◆ **Directions**
Emit only the lines from the line containing "Posts (53, 701)" through the last line of the entries, unchanged.

◆ **Records for processing**
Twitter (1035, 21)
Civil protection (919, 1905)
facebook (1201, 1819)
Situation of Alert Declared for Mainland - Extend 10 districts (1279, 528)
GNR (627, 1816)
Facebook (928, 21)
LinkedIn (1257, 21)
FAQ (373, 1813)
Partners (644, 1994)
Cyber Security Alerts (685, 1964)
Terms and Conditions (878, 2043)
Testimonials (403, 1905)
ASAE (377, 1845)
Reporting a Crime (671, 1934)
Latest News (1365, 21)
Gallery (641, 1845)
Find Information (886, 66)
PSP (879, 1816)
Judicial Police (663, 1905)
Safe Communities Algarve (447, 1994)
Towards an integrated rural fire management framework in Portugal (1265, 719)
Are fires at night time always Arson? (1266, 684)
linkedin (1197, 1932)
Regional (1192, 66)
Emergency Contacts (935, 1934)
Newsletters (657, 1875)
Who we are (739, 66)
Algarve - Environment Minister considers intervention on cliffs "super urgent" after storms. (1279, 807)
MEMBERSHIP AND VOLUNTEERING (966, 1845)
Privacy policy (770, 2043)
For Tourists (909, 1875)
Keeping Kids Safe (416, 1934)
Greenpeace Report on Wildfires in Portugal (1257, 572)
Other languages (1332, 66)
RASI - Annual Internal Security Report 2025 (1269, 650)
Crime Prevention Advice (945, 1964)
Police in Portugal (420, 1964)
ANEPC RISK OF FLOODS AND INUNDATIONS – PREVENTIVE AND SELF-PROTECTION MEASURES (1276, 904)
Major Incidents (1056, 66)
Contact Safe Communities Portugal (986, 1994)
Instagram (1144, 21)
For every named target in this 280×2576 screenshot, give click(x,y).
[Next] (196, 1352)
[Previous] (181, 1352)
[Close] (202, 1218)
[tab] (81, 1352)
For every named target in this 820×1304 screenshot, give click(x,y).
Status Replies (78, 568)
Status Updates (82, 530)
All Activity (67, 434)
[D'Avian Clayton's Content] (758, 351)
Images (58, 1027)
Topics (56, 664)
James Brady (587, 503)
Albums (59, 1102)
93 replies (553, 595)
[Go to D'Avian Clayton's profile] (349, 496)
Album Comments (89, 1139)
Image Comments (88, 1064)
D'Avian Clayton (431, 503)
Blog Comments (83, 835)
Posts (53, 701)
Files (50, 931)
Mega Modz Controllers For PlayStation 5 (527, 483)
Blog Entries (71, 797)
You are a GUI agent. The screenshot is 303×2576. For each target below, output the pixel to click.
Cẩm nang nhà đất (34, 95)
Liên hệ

◆ **Response area**
Posts (53, 701)
Files (50, 931)
Mega Modz Controllers For PlayStation 5 (527, 483)
Blog Entries (71, 797)
You are a GUI agent. The screenshot is 303×2576. For each target below, output the pixel to click.
Cẩm nang nhà đất (34, 95)
Liên hệ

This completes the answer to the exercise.